- **Information provided**
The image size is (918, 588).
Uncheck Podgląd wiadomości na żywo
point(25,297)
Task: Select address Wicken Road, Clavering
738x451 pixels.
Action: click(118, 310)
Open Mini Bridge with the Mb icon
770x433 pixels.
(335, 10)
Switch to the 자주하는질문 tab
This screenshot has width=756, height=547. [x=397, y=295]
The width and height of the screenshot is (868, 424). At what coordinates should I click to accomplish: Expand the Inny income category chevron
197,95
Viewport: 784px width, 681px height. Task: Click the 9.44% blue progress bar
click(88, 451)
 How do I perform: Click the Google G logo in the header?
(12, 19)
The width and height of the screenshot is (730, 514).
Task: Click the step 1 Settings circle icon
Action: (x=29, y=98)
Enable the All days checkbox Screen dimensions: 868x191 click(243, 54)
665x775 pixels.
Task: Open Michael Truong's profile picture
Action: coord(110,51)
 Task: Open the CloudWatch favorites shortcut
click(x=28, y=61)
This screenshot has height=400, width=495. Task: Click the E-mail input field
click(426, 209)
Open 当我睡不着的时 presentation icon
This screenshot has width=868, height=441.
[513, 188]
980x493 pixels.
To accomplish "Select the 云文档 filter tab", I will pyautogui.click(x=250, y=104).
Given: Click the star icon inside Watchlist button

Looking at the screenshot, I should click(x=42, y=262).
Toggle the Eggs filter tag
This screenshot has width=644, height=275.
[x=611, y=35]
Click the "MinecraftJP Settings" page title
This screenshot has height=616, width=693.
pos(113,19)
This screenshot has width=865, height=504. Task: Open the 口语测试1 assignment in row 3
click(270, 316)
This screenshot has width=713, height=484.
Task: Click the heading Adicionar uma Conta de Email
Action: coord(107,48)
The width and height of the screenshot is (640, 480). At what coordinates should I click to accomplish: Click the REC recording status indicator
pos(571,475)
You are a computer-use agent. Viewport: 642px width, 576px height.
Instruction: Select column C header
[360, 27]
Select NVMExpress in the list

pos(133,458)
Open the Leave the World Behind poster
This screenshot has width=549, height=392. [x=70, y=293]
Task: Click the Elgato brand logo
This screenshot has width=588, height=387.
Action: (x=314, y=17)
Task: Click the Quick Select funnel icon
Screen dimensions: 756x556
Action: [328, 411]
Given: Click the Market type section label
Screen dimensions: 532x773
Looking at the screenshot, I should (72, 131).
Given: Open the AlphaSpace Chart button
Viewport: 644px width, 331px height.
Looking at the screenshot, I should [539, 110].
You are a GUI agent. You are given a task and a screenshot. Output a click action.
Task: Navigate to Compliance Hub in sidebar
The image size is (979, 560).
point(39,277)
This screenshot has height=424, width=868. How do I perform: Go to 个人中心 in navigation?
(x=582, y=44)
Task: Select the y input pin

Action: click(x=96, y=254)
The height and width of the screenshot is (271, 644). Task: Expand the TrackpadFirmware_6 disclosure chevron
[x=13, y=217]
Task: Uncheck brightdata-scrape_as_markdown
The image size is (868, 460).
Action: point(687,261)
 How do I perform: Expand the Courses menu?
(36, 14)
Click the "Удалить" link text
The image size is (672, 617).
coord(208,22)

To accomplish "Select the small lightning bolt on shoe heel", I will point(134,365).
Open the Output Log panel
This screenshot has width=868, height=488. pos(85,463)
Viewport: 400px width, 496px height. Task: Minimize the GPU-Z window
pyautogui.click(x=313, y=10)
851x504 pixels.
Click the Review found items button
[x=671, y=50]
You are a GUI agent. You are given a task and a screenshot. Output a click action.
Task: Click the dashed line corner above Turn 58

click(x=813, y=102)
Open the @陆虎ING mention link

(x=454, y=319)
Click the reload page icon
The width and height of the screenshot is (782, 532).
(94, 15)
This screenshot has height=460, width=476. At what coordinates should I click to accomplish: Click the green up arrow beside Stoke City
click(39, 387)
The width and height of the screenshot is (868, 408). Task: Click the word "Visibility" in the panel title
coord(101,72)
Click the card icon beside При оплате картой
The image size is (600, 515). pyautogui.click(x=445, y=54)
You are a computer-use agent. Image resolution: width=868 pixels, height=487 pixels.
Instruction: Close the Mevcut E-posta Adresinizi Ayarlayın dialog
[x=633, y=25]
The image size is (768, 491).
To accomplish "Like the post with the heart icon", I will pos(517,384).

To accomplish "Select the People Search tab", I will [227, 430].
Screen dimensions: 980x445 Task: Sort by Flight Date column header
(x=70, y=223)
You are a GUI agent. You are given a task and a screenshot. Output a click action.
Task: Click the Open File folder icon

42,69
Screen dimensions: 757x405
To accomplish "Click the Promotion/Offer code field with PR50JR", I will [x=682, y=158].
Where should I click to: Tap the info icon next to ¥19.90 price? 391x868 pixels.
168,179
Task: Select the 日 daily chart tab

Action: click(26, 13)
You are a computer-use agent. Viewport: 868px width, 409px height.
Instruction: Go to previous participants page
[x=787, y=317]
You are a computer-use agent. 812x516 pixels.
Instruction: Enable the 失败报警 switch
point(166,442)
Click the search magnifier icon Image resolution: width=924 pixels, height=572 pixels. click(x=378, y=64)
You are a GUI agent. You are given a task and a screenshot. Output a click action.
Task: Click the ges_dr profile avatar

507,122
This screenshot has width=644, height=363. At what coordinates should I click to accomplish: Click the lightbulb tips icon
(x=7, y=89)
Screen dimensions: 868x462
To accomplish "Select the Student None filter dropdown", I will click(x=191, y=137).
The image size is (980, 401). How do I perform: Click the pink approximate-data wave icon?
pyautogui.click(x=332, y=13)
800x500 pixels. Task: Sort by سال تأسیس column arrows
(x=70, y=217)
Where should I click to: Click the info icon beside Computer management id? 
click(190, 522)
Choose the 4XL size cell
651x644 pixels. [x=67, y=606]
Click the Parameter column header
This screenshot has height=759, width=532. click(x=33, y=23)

- **Goal of the exercise**
Restate the data above word for word, please.

- **The completed task**
The image size is (918, 588).
Uncheck Podgląd wiadomości na żywo
point(25,297)
Task: Select address Wicken Road, Clavering
738x451 pixels.
Action: click(118, 310)
Open Mini Bridge with the Mb icon
770x433 pixels.
(335, 10)
Switch to the 자주하는질문 tab
This screenshot has width=756, height=547. [x=397, y=295]
The width and height of the screenshot is (868, 424). At what coordinates should I click to accomplish: Expand the Inny income category chevron
197,95
Viewport: 784px width, 681px height. Task: Click the 9.44% blue progress bar
click(88, 451)
 How do I perform: Click the Google G logo in the header?
(12, 19)
The width and height of the screenshot is (730, 514).
Task: Click the step 1 Settings circle icon
Action: (x=29, y=98)
Enable the All days checkbox Screen dimensions: 868x191 click(243, 54)
665x775 pixels.
Task: Open Michael Truong's profile picture
Action: coord(110,51)
 Task: Open the CloudWatch favorites shortcut
click(x=28, y=61)
This screenshot has height=400, width=495. Task: Click the E-mail input field
click(426, 209)
Open 当我睡不着的时 presentation icon
This screenshot has width=868, height=441.
[513, 188]
980x493 pixels.
To accomplish "Select the 云文档 filter tab", I will pyautogui.click(x=250, y=104).
Given: Click the star icon inside Watchlist button

Looking at the screenshot, I should click(x=42, y=262).
Toggle the Eggs filter tag
This screenshot has width=644, height=275.
[x=611, y=35]
Click the "MinecraftJP Settings" page title
This screenshot has height=616, width=693.
pos(113,19)
This screenshot has width=865, height=504. Task: Open the 口语测试1 assignment in row 3
click(270, 316)
This screenshot has width=713, height=484.
Task: Click the heading Adicionar uma Conta de Email
Action: coord(107,48)
The width and height of the screenshot is (640, 480). At what coordinates should I click to accomplish: Click the REC recording status indicator
pos(571,475)
You are a computer-use agent. Viewport: 642px width, 576px height.
Instruction: Select column C header
[360, 27]
Select NVMExpress in the list

pos(133,458)
Open the Leave the World Behind poster
This screenshot has width=549, height=392. [x=70, y=293]
Task: Click the Elgato brand logo
This screenshot has width=588, height=387.
Action: (x=314, y=17)
Task: Click the Quick Select funnel icon
Screen dimensions: 756x556
Action: [328, 411]
Given: Click the Market type section label
Screen dimensions: 532x773
Looking at the screenshot, I should (72, 131).
Given: Open the AlphaSpace Chart button
Viewport: 644px width, 331px height.
Looking at the screenshot, I should [539, 110].
You are a GUI agent. You are given a task and a screenshot. Output a click action.
Task: Navigate to Compliance Hub in sidebar
The image size is (979, 560).
point(39,277)
This screenshot has height=424, width=868. How do I perform: Go to 个人中心 in navigation?
(x=582, y=44)
Task: Select the y input pin

Action: click(x=96, y=254)
The height and width of the screenshot is (271, 644). Task: Expand the TrackpadFirmware_6 disclosure chevron
[x=13, y=217]
Task: Uncheck brightdata-scrape_as_markdown
The image size is (868, 460).
Action: point(687,261)
 How do I perform: Expand the Courses menu?
(36, 14)
Click the "Удалить" link text
The image size is (672, 617).
coord(208,22)

To accomplish "Select the small lightning bolt on shoe heel", I will point(134,365).
Open the Output Log panel
This screenshot has width=868, height=488. pos(85,463)
Viewport: 400px width, 496px height. Task: Minimize the GPU-Z window
pyautogui.click(x=313, y=10)
851x504 pixels.
Click the Review found items button
[x=671, y=50]
You are a GUI agent. You are given a task and a screenshot. Output a click action.
Task: Click the dashed line corner above Turn 58

click(x=813, y=102)
Open the @陆虎ING mention link

(x=454, y=319)
Click the reload page icon
The width and height of the screenshot is (782, 532).
(94, 15)
This screenshot has height=460, width=476. At what coordinates should I click to accomplish: Click the green up arrow beside Stoke City
click(39, 387)
The width and height of the screenshot is (868, 408). Task: Click the word "Visibility" in the panel title
coord(101,72)
Click the card icon beside При оплате картой
The image size is (600, 515). pyautogui.click(x=445, y=54)
You are a computer-use agent. Image resolution: width=868 pixels, height=487 pixels.
Instruction: Close the Mevcut E-posta Adresinizi Ayarlayın dialog
[x=633, y=25]
The image size is (768, 491).
To accomplish "Like the post with the heart icon", I will pos(517,384).

To accomplish "Select the People Search tab", I will [227, 430].
Screen dimensions: 980x445 Task: Sort by Flight Date column header
(x=70, y=223)
You are a GUI agent. You are given a task and a screenshot. Output a click action.
Task: Click the Open File folder icon

42,69
Screen dimensions: 757x405
To accomplish "Click the Promotion/Offer code field with PR50JR", I will [x=682, y=158].
Where should I click to: Tap the info icon next to ¥19.90 price? 391x868 pixels.
168,179
Task: Select the 日 daily chart tab

Action: click(26, 13)
You are a computer-use agent. Viewport: 868px width, 409px height.
Instruction: Go to previous participants page
[x=787, y=317]
You are a computer-use agent. 812x516 pixels.
Instruction: Enable the 失败报警 switch
point(166,442)
Click the search magnifier icon Image resolution: width=924 pixels, height=572 pixels. click(x=378, y=64)
You are a GUI agent. You are given a task and a screenshot. Output a click action.
Task: Click the ges_dr profile avatar

507,122
This screenshot has width=644, height=363. At what coordinates should I click to accomplish: Click the lightbulb tips icon
(x=7, y=89)
Screen dimensions: 868x462
To accomplish "Select the Student None filter dropdown", I will click(x=191, y=137).
The image size is (980, 401). How do I perform: Click the pink approximate-data wave icon?
pyautogui.click(x=332, y=13)
800x500 pixels. Task: Sort by سال تأسیس column arrows
(x=70, y=217)
Where should I click to: Click the info icon beside Computer management id? 
click(190, 522)
Choose the 4XL size cell
651x644 pixels. [x=67, y=606]
Click the Parameter column header
This screenshot has height=759, width=532. click(x=33, y=23)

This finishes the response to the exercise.